Adults and Children:
<3months: not established. See full labeling. Take once daily in the AM with food. ≥3months (≤7.4kg): 200mcg; (7.5–12.4kg): 400mcg; (12.5–17.4kg): 600mcg; (17.5–25.4kg): 800mcg; (25.5–35.4kg): 1200mcg; (35.5–45.4kg): 1600mcg; (45.5–55.4kg): 2000mcg; (≥55.5kg): 2400mcg. If no response after 3months, may increase in 40mcg/kg increments up to 120mcg/kg once daily; max 6mg/day. Patients weighing <19.5kg: use oral pellets; mix contents of the shell containing oral pellet(s) into soft food (eg, applesauce, oatmeal, banana or carrot puree, chocolate or rice pudding) or age-appropriate liquid (eg, breast milk, infant formula, or water); do not swallow the shells whole. Patients weighing ≥19.5kg: use capsules; swallow whole or mix contents of capsule with soft food or age-appropriate liquid.
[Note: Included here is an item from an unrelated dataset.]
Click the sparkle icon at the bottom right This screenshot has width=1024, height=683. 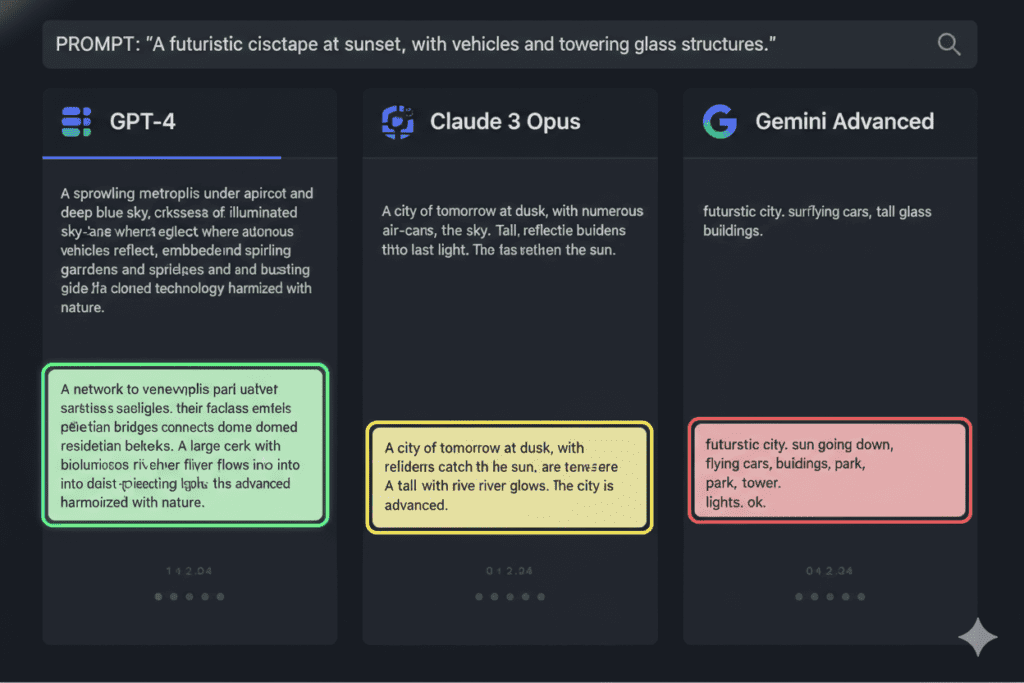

Obtain baseline liver tests (eg, ALT, AST, total/direct bilirubin, INR) and monitor during therapy; reduce or interrupt dose if abnormalities occur. Consider discontinuing if persistent or recurrent liver test abnormalities occur. PFIC with cirrhosis: monitor closely for liver test abnormalities; permanently discontinue if progresses to portal hypertension or a hepatic decompensation event (eg, variceal hemorrhage, ascites, hepatic encephalopathy). Monitor for dehydration if diarrhea occurs. Interrupt therapy if persistent diarrhea; restart and adjust dose appropriately when resolves. Discontinue if diarrhea persists and no alternate etiology is identified. Obtain serum fat-soluble vitamin (FSV) levels at baseline and monitor during therapy. Discontinue if FSV deficiency persists or worsens despite supplementation. PFIC with clinically significant portal hypertension or with decompensated cirrhosis: not established. Elderly. Pregnancy. Nursing mothers.
Ileal bile acid transporter (IBAT) inhibitor.
Administer bile acid binding resins (eg, cholestyramine, colesevelam, colestipol) at least 4hrs before or 4hrs after odevixibat.
Liver test abnormalities, diarrhea, abdominal pain, vomiting, fat-soluble vitamin deficiency.